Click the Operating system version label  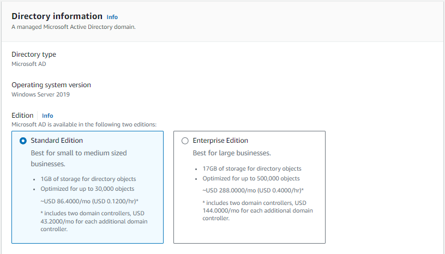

::::::

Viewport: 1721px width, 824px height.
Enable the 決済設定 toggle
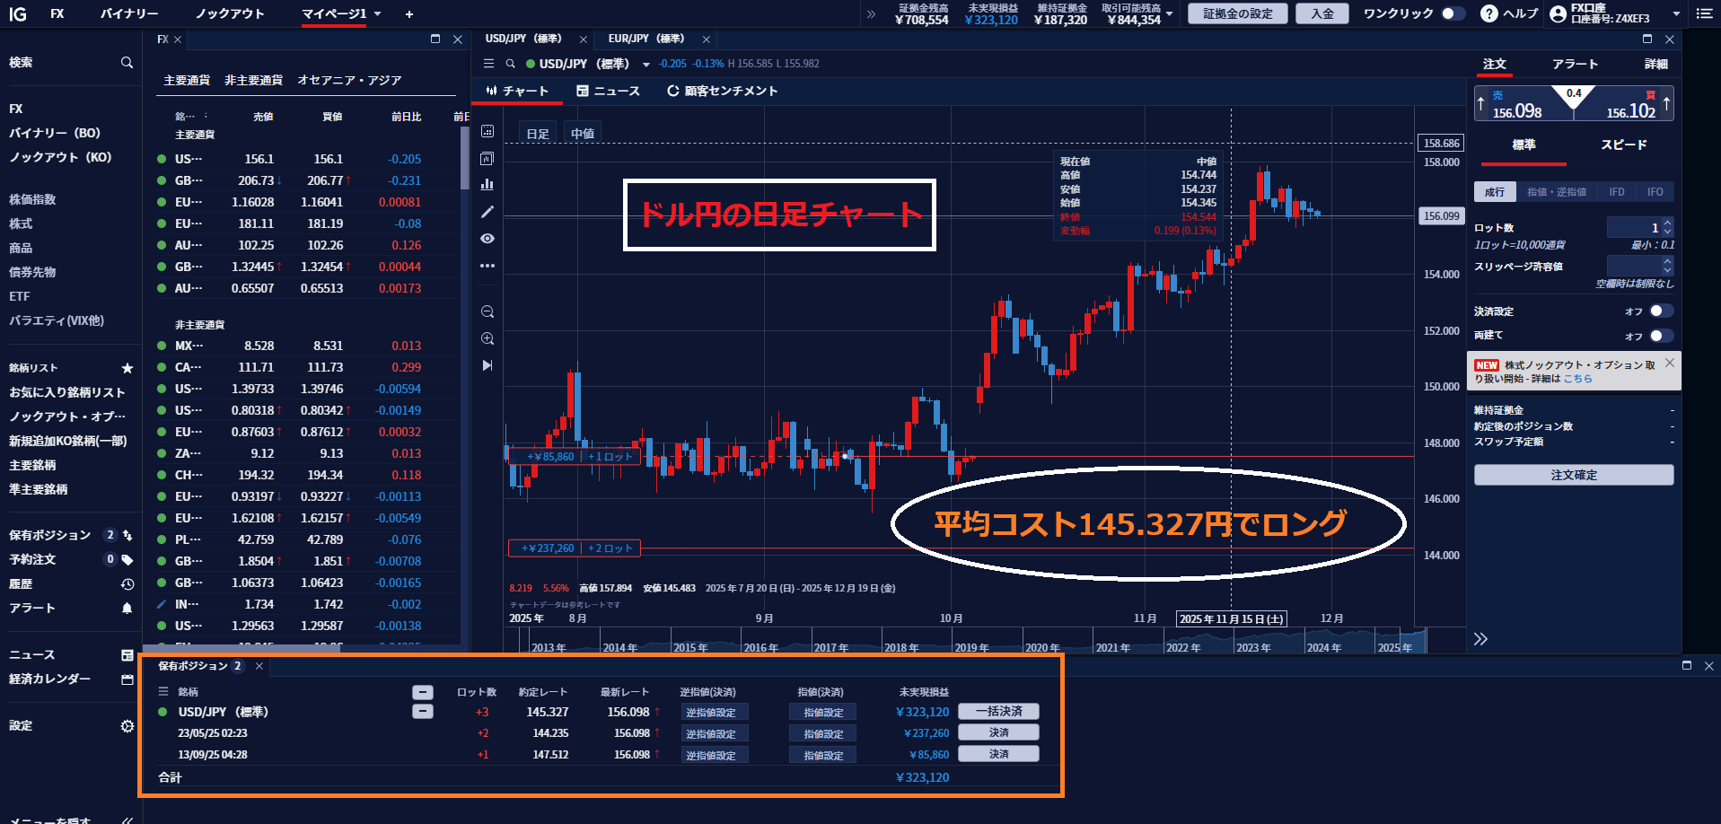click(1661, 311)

::::::

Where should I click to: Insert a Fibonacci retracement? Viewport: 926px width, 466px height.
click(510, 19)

::::::

## [BRIEF]
Lay out the lines from the one with "Viewport: 1721px width, 824px height." to the one with "click(1661, 311)" as a two-column CSV headed input and output, with one row for each text and its answer, each in a single quoted field with line breaks replaced by spaces. Leave the pictures out.

## [SOLUTION TO THE EXERCISE]
input,output
"Viewport: 1721px width, 824px height. Enable the 決済設定 toggle","click(1661, 311)"